- **Given instruction**:
Change "How do I perform" to "How should I carry out" everywhere it appears in the items below, and write the items out again with nothing else altered.

Extracted data entries
···
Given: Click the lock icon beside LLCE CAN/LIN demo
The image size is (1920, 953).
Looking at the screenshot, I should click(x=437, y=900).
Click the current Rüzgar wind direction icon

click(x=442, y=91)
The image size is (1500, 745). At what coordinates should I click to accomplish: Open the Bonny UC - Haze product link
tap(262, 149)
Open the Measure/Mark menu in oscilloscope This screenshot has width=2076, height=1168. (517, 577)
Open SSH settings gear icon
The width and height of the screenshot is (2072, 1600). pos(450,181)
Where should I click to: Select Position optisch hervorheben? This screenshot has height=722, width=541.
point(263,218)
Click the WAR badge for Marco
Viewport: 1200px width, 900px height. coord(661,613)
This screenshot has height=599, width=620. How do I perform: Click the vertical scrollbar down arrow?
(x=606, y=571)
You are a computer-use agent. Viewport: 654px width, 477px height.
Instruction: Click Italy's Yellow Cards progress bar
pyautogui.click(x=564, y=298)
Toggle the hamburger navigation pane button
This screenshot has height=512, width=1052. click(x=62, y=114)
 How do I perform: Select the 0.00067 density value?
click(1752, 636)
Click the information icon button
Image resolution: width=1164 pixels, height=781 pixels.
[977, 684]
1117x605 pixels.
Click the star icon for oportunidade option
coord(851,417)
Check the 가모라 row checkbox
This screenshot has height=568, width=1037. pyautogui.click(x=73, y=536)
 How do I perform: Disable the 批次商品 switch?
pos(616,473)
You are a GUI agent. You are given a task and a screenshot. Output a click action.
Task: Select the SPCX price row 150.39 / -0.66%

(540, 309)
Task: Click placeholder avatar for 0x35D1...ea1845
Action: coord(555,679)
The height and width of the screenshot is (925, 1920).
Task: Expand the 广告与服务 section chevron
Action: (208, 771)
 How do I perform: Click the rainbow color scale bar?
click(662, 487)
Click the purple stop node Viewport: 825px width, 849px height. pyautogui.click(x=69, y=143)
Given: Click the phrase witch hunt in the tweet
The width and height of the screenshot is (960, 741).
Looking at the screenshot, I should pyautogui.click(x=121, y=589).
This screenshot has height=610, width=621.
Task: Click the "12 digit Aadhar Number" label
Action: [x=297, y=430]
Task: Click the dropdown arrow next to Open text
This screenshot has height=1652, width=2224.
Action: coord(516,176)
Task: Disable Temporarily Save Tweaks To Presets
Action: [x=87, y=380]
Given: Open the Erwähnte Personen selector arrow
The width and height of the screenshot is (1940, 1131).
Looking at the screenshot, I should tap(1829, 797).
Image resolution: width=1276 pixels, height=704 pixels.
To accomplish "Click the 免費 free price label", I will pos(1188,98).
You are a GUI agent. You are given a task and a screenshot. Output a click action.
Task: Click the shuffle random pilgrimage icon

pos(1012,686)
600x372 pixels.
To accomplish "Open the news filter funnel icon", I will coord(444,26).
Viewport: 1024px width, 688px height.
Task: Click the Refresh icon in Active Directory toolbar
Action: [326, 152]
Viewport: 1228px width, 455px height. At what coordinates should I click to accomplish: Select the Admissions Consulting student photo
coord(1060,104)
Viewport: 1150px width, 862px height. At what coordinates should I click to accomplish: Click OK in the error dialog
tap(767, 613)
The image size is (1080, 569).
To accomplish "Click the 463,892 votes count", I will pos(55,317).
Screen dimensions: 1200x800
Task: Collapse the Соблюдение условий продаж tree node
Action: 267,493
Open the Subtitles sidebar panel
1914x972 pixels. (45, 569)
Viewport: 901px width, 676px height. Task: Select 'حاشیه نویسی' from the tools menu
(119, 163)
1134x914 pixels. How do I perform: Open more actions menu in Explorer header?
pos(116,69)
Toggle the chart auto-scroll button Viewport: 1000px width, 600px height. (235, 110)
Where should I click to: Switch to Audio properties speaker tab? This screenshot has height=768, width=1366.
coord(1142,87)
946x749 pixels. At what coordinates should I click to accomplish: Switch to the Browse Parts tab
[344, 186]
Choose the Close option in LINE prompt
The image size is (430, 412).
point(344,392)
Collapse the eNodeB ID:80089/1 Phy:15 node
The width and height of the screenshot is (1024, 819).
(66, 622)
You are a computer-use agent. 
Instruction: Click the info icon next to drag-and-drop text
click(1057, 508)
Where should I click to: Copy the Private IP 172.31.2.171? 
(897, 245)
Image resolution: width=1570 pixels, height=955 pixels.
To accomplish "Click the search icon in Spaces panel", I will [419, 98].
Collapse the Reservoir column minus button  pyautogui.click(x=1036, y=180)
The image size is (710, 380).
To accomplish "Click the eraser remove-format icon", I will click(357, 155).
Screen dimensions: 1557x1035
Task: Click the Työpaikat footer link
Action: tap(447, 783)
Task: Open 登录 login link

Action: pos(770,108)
···
- **Finished task**:
Given: Click the lock icon beside LLCE CAN/LIN demo
The image size is (1920, 953).
Looking at the screenshot, I should click(x=437, y=900).
Click the current Rüzgar wind direction icon

click(x=442, y=91)
The image size is (1500, 745). At what coordinates should I click to accomplish: Open the Bonny UC - Haze product link
tap(262, 149)
Open the Measure/Mark menu in oscilloscope This screenshot has width=2076, height=1168. (517, 577)
Open SSH settings gear icon
The width and height of the screenshot is (2072, 1600). pos(450,181)
Where should I click to: Select Position optisch hervorheben? This screenshot has height=722, width=541.
point(263,218)
Click the WAR badge for Marco
Viewport: 1200px width, 900px height. coord(661,613)
This screenshot has height=599, width=620. How should I carry out: Click the vertical scrollbar down arrow?
(x=606, y=571)
You are a computer-use agent. Viewport: 654px width, 477px height.
Instruction: Click Italy's Yellow Cards progress bar
pyautogui.click(x=564, y=298)
Toggle the hamburger navigation pane button
This screenshot has height=512, width=1052. click(x=62, y=114)
 How should I carry out: Select the 0.00067 density value?
click(1752, 636)
Click the information icon button
Image resolution: width=1164 pixels, height=781 pixels.
[977, 684]
1117x605 pixels.
Click the star icon for oportunidade option
coord(851,417)
Check the 가모라 row checkbox
This screenshot has height=568, width=1037. pyautogui.click(x=73, y=536)
 How should I carry out: Disable the 批次商品 switch?
pos(616,473)
You are a GUI agent. You are given a task and a screenshot. Output a click action.
Task: Select the SPCX price row 150.39 / -0.66%

(540, 309)
Task: Click placeholder avatar for 0x35D1...ea1845
Action: coord(555,679)
The height and width of the screenshot is (925, 1920).
Task: Expand the 广告与服务 section chevron
Action: (208, 771)
 How should I carry out: Click the rainbow color scale bar?
click(662, 487)
Click the purple stop node Viewport: 825px width, 849px height. pyautogui.click(x=69, y=143)
Given: Click the phrase witch hunt in the tweet
The width and height of the screenshot is (960, 741).
Looking at the screenshot, I should pyautogui.click(x=121, y=589).
This screenshot has height=610, width=621.
Task: Click the "12 digit Aadhar Number" label
Action: [x=297, y=430]
Task: Click the dropdown arrow next to Open text
This screenshot has height=1652, width=2224.
Action: coord(516,176)
Task: Disable Temporarily Save Tweaks To Presets
Action: [x=87, y=380]
Given: Open the Erwähnte Personen selector arrow
The width and height of the screenshot is (1940, 1131).
Looking at the screenshot, I should tap(1829, 797).
Image resolution: width=1276 pixels, height=704 pixels.
To accomplish "Click the 免費 free price label", I will pos(1188,98).
You are a GUI agent. You are given a task and a screenshot. Output a click action.
Task: Click the shuffle random pilgrimage icon

pos(1012,686)
600x372 pixels.
To accomplish "Open the news filter funnel icon", I will coord(444,26).
Viewport: 1024px width, 688px height.
Task: Click the Refresh icon in Active Directory toolbar
Action: [326, 152]
Viewport: 1228px width, 455px height. At what coordinates should I click to accomplish: Select the Admissions Consulting student photo
coord(1060,104)
Viewport: 1150px width, 862px height. At what coordinates should I click to accomplish: Click OK in the error dialog
tap(767, 613)
The image size is (1080, 569).
To accomplish "Click the 463,892 votes count", I will pos(55,317).
Screen dimensions: 1200x800
Task: Collapse the Соблюдение условий продаж tree node
Action: 267,493
Open the Subtitles sidebar panel
1914x972 pixels. (45, 569)
Viewport: 901px width, 676px height. Task: Select 'حاشیه نویسی' from the tools menu
(119, 163)
1134x914 pixels. How should I carry out: Open more actions menu in Explorer header?
pos(116,69)
Toggle the chart auto-scroll button Viewport: 1000px width, 600px height. (235, 110)
Where should I click to: Switch to Audio properties speaker tab? This screenshot has height=768, width=1366.
coord(1142,87)
946x749 pixels. At what coordinates should I click to accomplish: Switch to the Browse Parts tab
[344, 186]
Choose the Close option in LINE prompt
The image size is (430, 412).
point(344,392)
Collapse the eNodeB ID:80089/1 Phy:15 node
The width and height of the screenshot is (1024, 819).
(66, 622)
You are a computer-use agent. 
Instruction: Click the info icon next to drag-and-drop text
click(1057, 508)
Where should I click to: Copy the Private IP 172.31.2.171? 
(897, 245)
Image resolution: width=1570 pixels, height=955 pixels.
To accomplish "Click the search icon in Spaces panel", I will [419, 98].
Collapse the Reservoir column minus button  pyautogui.click(x=1036, y=180)
The image size is (710, 380).
To accomplish "Click the eraser remove-format icon", I will click(357, 155).
Screen dimensions: 1557x1035
Task: Click the Työpaikat footer link
Action: tap(447, 783)
Task: Open 登录 login link

Action: pos(770,108)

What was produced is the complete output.